高松に、梅雨の足音を感じさせる土砂降りの雨が降った翌日は快晴!

下記の内容で課題読書会 2nd Memory を開催しました。

日時:2019年6月16日(日)14:00ー16:00

場所:WeBase高松

参加者:3名(男2・女1)

課題:ナブコフ「ロリータ」

6月はロックな一冊、という事で選書しましたが、ロックすぎたのか今回は集客に難儀しました。が、名著である事に変わりはなく、平日夜の会によく来てくださる方が2nd Memory初参加で遊びにきてくださいました。

奇しくも「父の日」でしたが、理想のニンフェットーー大人の女でもなく、子どもでもない9-14歳の少女像を賛美崇拝する小金持ちのハンバード氏が出会ったどストライクのロリータ。

彼女を女手ひとつで育てる母親に取り入って結婚し、幸か不幸か母親は交通事故→養父として2人きりの生活のはじまり。

旅に出れば、最初はホテル2部屋取ってたけんど、親子なんだし別に1部屋でもいいよね? いやいや危ないって。うわぁΣ(゚д゚lll) とドン引きするようなシーンが多々。

小説的な技法として、ドン・キホーテと似たような手記形式であること、そしてその手記によりハンバード氏とロリータの結末は既に冒頭で明かされている…といった事の他、

日本での少女愛であれば、「源氏物語」や「痴人の愛」だよね。痴人の愛で男の心を揺らす悪女ナオミの人気により、ナオミと命名される赤ちゃんや、玄人さんが源氏名をナオミにしたとか。∑(゚Д゚) 源氏…名?

フォーム修正とかいかがわしい想像をかきたてるロリータとハンバードのテニス。ナブコフもテニス上手だったのが作中にフィードバックされているみたい。∑(゚Д゚) テニス…アメリカ…ナオミ…大坂なおみ?

理想の投影としてのニンフェット像については、みんな多かれ少なかれそういった部分をもっており、清く美しくあってほしいという願望を、たとえば灼熱の暑さのなかプレーする高校球児に投影してみたり…。

そんな夏の青い空と入道雲の下、菅弦楽器の奏でるマーチに鼓舞され白球を追いかけ、あるいは打っていた球児が、空調の効いた遊戯場で電子音に射幸心を煽られながら銀球を目で追い、釘を打っていても、それはその人の人生であって「私の思い出汚すなよ」はまさに外野の意見…ロリータもいつまでも可愛い少女ではなく、いつかは巣立って行く…

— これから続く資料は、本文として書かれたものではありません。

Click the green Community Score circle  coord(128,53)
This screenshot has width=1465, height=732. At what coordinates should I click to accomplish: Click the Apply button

猟奇殺人者だと剥製にしたり、意に沿わなくなった女は殺したりするーーこれぞまさに現代でいうところの「ロリコン」だが、そのルーツである今作ではそんな事はない。

ランバード氏はどこかでロリータがいつの日か離れてゆくのを認めたくないけど、理解していたのでは?

ラストの展開については、色々な意見が出ましたが、それはまた読み終わった人のみが話し合えるネタということで…ただ私が言えるのは、題名や内容から敷居高く感じている人こそ手に取って欲しいなぁ。

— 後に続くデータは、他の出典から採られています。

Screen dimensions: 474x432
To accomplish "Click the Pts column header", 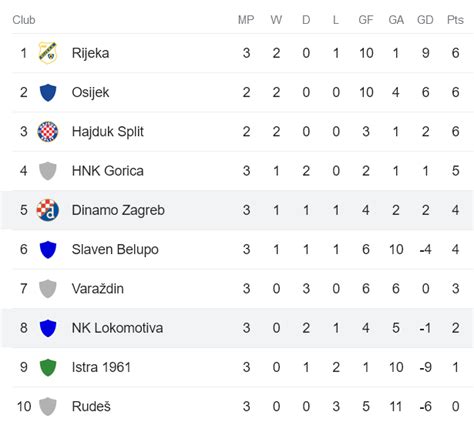I will coord(455,20).
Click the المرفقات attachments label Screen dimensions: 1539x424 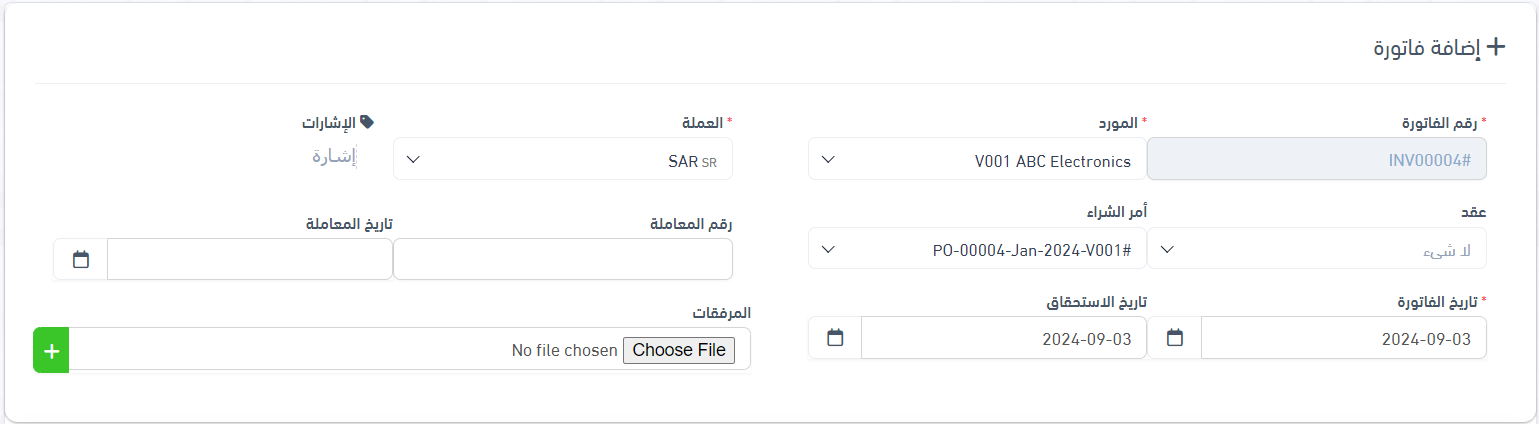pyautogui.click(x=721, y=312)
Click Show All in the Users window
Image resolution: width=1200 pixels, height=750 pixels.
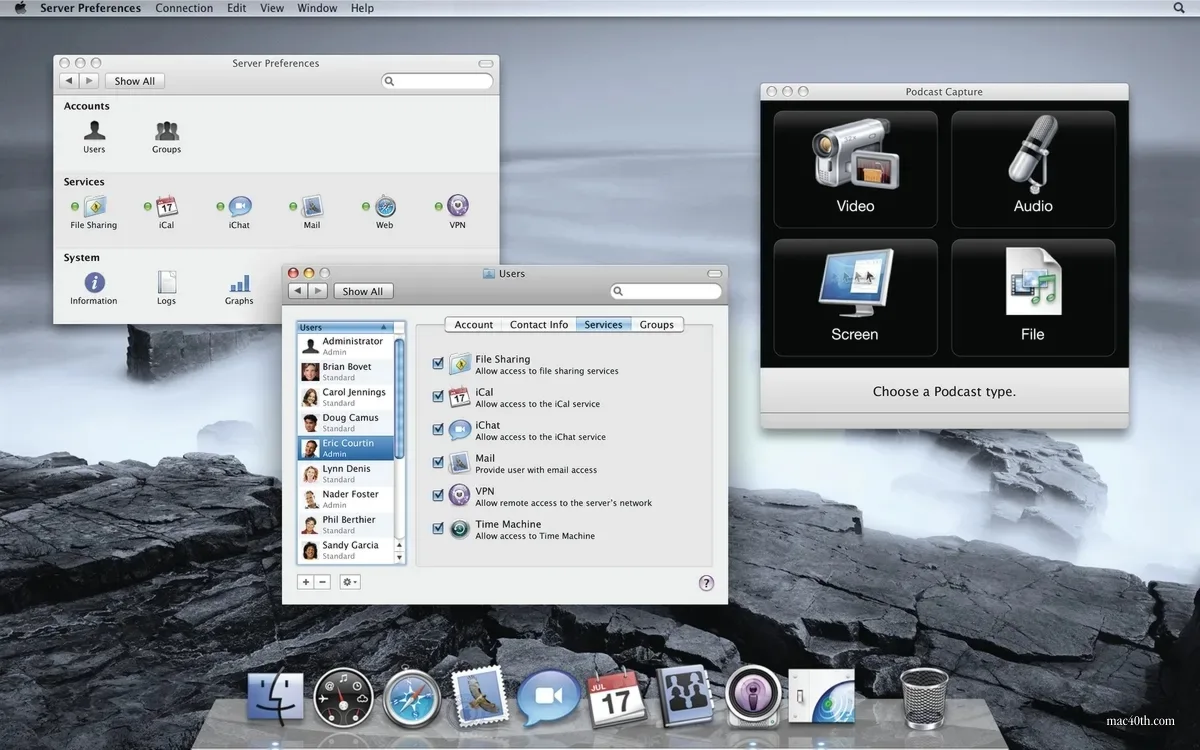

…小ネタとして、ハンバード氏はイニシャルとファストネームでH・Hで表記される場面があったり、またロリータの誕生日は1月1日(ニンフェットで居られる残り時間を明白にさせるため?)だったりと、変なところで私は「おっ」となりました。本編とまったく関係ないけんど!

ご参加いただいた皆さん、ありがとうございました!

モノクロ映画のワンカット

うめぇ。LとRの違い、語源も異なるそうです。

ソレイユで公開されていたフィッツジェラルドの「ブックショップ」でも「ロリータ」旋風が。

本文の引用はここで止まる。